Наброски к докладу по женскому вопросу
«Энгельс содержательно ухаживал за женщинами».
(Цитата из лекции преподавателя Уральского госуниверситета Владимира Валентиновича Кельника о зарубежной печати, посвященной «Neue reinische Zeitung», 1964 год)
Стало традицией: целый год можно говорить о чем угодно, а накануне Восьмого марта — о женщинах. Дабы избежать упреков в банальности, приступаю к официальной речи не в праздничном, а в предпраздничном номере.
Eсли Максим Горький мог сказать, что самым лучшим в нем он обязан книгам, то я готов в этой вездеходной формуле заменить слово «книга» на слово «женщина».
Опустим целый ряд хронологических подробностей. Как-то: детство (мама — директор детского дома), отрочество (мама -школьная учительница), юность (ухаживания за романтическими одноклассницами, которые, извините за намек, не пили пива из горлышка и не ругались, как сейчас, на всю улицу матерными словами, хотя и росли в шахтерском городке на Урале, где в ходу была всякая лексика).
А потом я отказался от мысли стать инженером-металлургом и совершенно неожиданно оказался младшим корректором (красиво звучит? Хотя на самом деле — я был просто подчитчиком) в издательстве «Челябинский рабочий». Я был шестнадцатым в корректорском цехе. Другие 15, естественно, женщины. На меня, двадцатилетнего, они обращали внимания не больше, чем на казенную мебель, вели какие-то свои женские (но вполне интеллигентные) разговоры. Порой мне казалось, что и меня они по инерции принимают за свою подружку. Но и злые были!
Это было вскоре после XX парт-съезда, еще силен был страх перед «политическими ошибками» в газете, еще была свежа память (а рядом со мною работали корректоры-мастодонты) о тех временах, когда корректор за опечатку не просто вылетал с работы, но и улетал, точнее, уходил или в места отдаленные, или в подвал. Не помню, какие методы воспитания наши старухи применяли ко мне, но страх божий и ненависть к опечаткам они в меня вселили. Точнее, впечатали. Больше сорока лет прошло, я помню запах свежих влажных гранок, бубнящий голос, особо жесткий, когда шли «материалы Президиума ЦК»…
Наверное, тогда я стал проникаться уверенностью, что лучшие работники — всегда и во всем -женщины.
Работая «около газеты», стал потихоньку сочинять заметки, и вскоре в челябинской же газете «Комсомолец» меня прибрала под свое крыло заведующая отделом Наташа Бетева, которая и учила, и ругала, и давала задания, и требовала — смелей, пиши свободней, пиши, о чем думаешь.

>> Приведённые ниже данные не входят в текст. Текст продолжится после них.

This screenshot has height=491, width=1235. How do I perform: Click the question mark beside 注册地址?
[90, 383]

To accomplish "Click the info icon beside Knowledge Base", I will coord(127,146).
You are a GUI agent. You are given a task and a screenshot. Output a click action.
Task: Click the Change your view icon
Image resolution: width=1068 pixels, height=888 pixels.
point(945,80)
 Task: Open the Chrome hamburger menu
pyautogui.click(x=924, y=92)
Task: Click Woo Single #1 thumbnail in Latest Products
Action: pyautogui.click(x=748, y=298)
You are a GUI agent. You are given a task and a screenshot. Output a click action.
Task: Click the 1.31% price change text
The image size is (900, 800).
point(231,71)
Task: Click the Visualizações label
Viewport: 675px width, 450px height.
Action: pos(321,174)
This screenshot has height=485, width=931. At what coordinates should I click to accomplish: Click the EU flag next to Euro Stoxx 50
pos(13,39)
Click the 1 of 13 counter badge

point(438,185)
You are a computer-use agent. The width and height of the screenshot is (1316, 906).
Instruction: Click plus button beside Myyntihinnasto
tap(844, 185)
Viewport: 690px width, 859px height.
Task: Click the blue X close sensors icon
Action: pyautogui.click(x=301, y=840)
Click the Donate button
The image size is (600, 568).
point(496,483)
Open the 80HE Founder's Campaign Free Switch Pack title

Меня то отправляли в шахту, то куда-то на горнолыжный слет на Урал, требовали писать, писать и писать, а я все еще работал корректором.
Атмосфера была (1959-1960 гг.) очень раскованная. Тон в редакции задавала самая младшая по должности — учетчица отдела писем Галка Режабек, яркая южная красавица, очень острая на язык. За нею все чуть-чуть ухаживали. А пуще всех — очкарик и блестящий профессионал, в будущем -ответсекретарь журнала «Журналист» Саша Щербаков. Сами понимаете, чем это закончилось, — Галя и Саша уехали в другой город, потом перебрались в Москву, Галина Щербакова стала писательницей, ее книгу романов о любви («Переулок лежащих женщин» и др.) недавно сильно расхваливали в «Литературке». Кстати, характеристику мне для поступления в университет писали Галя и Саша, еще не уехавшие. (Там были окрылившие меня строчки — «обещает быть хорошим газетчиком»).
Так пошло и поехало. Немало я поработал под началом женского «комсостава», хотя во всякого рода мемуарах до сих пор утверждается, что журналист — профессия мужская. (Даже цитата сохранилась из университетского фольклора: «курица — не птица, женщина- не журналист). Никакого комплекса неполноценности у меня от такой зависимости не развилось. Возможно, потому, что я никогда не считал женщину профессионально сильнее себя.
Впрочем, я опять возвращаюсь к старому спору, который мужчинами давно и бесповоротно проигран. И правильно, что проигран. Что бы мы ни говорили в запальчивости, но каждый согласится: женщина перед мужчиной всегда права.
И разве могло быть иначе, если даже Энгельс по прозвищу «Генерал» всегда был готов перед ними капитулировать?